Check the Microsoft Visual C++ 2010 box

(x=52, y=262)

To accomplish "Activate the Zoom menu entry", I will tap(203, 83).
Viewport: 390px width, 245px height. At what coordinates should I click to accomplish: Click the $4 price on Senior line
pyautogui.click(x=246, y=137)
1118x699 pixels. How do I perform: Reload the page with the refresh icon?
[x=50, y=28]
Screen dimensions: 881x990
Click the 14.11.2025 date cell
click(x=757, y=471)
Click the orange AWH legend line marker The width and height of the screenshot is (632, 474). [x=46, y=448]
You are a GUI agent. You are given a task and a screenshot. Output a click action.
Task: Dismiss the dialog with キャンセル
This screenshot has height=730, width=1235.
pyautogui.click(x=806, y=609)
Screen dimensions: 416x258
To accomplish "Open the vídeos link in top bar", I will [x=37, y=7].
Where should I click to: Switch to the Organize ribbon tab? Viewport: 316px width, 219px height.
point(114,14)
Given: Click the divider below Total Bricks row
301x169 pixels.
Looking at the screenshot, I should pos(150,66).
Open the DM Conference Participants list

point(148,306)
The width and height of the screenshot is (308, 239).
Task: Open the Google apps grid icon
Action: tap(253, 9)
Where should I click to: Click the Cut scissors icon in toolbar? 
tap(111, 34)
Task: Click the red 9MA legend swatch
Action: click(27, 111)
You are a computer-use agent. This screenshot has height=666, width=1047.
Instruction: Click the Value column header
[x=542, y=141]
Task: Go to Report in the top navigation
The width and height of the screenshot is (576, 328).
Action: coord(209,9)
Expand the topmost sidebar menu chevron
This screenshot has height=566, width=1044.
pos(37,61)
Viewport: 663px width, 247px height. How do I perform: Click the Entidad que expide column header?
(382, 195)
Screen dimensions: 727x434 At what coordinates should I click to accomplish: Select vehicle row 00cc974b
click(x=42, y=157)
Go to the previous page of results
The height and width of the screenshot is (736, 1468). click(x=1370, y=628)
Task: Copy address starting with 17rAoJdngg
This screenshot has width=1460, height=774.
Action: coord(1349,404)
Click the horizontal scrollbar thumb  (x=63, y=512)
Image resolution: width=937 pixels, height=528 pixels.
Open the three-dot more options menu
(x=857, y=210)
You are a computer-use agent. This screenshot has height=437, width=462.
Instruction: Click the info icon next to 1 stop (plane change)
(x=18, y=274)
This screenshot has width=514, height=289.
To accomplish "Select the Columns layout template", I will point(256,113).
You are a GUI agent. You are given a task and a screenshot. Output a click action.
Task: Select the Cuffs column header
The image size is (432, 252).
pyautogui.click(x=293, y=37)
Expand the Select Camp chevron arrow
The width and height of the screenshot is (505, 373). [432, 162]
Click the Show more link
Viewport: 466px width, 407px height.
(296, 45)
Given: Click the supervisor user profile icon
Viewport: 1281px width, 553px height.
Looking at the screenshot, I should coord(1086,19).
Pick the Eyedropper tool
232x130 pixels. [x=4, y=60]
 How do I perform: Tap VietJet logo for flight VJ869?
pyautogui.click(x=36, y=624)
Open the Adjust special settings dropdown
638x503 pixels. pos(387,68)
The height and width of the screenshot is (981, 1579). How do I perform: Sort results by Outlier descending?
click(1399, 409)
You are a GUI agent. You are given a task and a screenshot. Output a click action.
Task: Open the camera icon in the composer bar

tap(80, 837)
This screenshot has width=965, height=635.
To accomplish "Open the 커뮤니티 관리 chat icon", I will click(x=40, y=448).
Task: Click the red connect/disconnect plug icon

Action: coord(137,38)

STATED GOAL. Find each line of the material above that contains the word "what", and copy those lines out in full.

FINAL RESULT.
Viewport: 390px width, 245px height. At what coordinates should I click to accomplish: Click the $4 price on Senior line
Screen dimensions: 727x434 At what coordinates should I click to accomplish: Select vehicle row 00cc974b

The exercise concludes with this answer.